## EXERCISE INSTRUCTIONS
Pull every line with "Minimize" from the material.
┏━━
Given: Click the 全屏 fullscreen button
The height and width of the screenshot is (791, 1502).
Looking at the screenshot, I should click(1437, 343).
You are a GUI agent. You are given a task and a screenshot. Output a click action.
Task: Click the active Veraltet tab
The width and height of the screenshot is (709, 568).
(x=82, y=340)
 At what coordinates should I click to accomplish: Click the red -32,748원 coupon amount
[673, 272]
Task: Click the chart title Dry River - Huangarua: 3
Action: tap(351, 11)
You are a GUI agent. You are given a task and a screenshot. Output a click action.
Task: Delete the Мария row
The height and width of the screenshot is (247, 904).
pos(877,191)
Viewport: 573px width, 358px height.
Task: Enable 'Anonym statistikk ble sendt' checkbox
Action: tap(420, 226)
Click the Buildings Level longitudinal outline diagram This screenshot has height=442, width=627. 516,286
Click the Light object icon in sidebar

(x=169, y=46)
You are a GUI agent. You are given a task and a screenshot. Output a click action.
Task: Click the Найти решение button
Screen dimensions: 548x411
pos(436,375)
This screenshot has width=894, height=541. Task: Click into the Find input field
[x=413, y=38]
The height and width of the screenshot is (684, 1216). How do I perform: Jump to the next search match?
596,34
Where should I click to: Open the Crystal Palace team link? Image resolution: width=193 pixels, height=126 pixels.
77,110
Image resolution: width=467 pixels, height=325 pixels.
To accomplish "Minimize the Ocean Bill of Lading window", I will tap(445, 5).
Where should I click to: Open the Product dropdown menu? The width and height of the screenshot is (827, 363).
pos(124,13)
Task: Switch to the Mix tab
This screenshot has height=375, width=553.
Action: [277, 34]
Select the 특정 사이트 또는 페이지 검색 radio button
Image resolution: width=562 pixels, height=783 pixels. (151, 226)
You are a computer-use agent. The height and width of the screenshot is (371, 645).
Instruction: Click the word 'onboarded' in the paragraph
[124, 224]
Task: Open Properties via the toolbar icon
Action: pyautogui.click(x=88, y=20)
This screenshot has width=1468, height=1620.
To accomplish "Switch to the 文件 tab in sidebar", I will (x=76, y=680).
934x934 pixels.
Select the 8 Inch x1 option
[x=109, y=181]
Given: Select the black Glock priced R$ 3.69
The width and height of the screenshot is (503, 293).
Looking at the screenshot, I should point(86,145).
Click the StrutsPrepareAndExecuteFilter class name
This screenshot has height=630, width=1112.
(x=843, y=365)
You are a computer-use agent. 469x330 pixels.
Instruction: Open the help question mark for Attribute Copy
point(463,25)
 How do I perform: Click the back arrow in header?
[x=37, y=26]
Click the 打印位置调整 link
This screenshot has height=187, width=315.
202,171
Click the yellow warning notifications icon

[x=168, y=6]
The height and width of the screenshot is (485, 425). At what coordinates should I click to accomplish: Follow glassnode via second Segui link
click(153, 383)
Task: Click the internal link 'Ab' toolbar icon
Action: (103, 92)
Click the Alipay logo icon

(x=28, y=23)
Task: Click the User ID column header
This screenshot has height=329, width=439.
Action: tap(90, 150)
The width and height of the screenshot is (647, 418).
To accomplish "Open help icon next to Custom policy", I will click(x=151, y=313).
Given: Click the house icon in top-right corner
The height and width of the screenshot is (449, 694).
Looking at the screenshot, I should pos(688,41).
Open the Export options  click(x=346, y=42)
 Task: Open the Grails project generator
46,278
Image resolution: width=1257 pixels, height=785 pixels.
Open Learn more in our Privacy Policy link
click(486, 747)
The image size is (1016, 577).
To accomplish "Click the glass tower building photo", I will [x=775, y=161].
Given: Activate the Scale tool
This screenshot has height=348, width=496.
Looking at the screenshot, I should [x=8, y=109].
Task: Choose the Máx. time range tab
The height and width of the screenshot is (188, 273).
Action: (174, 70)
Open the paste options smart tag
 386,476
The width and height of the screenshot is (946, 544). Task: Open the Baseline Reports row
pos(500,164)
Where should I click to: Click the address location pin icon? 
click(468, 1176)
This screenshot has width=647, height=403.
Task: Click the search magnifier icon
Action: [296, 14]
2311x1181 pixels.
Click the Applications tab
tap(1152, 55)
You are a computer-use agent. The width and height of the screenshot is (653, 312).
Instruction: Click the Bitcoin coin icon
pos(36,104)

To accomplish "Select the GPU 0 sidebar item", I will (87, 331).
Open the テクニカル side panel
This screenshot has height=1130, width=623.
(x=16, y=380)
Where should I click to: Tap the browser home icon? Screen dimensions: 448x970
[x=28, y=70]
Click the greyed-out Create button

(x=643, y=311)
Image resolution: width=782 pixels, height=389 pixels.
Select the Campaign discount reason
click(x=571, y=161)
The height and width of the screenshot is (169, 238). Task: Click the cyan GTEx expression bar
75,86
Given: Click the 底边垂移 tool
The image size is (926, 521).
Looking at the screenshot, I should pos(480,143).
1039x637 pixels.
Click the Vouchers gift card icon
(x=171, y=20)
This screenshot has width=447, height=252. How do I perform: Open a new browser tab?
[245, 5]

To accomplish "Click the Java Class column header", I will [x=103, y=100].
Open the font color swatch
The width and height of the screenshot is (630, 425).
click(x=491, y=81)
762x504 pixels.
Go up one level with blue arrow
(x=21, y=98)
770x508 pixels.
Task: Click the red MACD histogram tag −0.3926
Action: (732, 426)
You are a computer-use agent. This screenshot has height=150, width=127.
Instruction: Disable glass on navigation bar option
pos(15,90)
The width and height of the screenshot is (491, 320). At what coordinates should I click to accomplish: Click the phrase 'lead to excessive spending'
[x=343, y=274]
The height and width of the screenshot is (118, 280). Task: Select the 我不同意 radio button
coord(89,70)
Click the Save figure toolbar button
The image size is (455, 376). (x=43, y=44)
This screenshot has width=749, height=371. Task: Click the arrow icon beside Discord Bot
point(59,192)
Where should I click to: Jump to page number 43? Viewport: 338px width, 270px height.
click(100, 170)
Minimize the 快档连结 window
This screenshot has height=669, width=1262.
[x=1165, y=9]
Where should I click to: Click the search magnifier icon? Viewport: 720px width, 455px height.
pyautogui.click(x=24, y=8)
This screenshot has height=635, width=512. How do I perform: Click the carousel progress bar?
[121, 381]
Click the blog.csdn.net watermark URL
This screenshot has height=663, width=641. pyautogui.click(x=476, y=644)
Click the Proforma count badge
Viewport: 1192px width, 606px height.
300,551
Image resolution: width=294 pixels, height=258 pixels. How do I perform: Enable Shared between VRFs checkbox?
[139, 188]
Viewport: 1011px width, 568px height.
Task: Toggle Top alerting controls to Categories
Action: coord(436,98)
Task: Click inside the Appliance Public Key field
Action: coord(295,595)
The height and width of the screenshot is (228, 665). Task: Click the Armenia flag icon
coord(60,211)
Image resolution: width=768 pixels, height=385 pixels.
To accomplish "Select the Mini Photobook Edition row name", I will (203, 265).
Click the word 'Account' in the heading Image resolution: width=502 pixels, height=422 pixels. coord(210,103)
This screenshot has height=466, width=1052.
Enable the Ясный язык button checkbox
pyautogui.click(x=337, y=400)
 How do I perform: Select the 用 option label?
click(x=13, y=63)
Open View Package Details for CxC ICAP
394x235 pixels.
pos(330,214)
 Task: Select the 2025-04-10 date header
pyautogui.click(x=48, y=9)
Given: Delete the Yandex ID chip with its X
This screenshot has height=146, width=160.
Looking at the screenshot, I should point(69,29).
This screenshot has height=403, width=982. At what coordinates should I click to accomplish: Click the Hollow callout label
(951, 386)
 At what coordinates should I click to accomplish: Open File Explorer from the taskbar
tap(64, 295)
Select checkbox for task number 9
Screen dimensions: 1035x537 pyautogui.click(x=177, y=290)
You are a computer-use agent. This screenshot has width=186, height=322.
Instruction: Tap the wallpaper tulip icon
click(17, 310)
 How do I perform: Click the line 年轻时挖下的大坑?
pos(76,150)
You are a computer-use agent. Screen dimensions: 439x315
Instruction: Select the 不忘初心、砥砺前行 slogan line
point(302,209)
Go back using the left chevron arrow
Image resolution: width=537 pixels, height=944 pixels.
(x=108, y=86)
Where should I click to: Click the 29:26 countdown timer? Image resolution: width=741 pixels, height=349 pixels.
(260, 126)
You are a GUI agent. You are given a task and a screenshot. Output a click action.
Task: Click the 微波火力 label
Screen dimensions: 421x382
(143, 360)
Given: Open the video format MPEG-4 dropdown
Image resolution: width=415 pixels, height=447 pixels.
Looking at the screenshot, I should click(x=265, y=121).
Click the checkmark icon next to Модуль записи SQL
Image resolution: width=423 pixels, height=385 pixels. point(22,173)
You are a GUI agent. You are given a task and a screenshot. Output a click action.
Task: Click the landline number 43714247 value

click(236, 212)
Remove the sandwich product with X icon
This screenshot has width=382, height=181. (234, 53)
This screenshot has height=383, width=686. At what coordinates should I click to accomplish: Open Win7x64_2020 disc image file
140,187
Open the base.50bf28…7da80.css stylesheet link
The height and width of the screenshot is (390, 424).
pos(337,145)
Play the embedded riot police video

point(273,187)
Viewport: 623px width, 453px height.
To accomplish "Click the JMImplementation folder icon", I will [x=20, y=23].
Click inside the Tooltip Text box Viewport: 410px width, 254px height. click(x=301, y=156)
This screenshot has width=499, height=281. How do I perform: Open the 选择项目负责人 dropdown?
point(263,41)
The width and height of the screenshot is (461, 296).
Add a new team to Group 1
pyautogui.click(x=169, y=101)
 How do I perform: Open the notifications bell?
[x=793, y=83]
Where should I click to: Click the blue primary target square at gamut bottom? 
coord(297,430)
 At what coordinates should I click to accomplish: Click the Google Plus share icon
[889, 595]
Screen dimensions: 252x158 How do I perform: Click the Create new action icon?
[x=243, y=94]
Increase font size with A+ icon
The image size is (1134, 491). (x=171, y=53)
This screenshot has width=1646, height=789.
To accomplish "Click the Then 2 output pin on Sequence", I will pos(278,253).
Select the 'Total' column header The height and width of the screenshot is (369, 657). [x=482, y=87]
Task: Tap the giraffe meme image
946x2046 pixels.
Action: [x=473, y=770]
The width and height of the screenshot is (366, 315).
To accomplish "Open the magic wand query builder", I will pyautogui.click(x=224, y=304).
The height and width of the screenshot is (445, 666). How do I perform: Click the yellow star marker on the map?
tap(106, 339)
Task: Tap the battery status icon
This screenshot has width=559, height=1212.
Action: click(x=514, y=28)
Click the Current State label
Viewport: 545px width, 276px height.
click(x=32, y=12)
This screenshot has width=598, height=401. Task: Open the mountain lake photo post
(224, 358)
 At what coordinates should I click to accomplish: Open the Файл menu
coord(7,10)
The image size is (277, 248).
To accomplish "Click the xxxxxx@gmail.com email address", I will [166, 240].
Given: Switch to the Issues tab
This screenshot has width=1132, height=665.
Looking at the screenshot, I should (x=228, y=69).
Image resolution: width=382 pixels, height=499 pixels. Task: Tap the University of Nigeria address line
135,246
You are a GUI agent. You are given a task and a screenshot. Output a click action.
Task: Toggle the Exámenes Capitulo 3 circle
┗━━
## ANSWER
To accomplish "Minimize the Ocean Bill of Lading window", I will tap(445, 5).
Minimize the 快档连结 window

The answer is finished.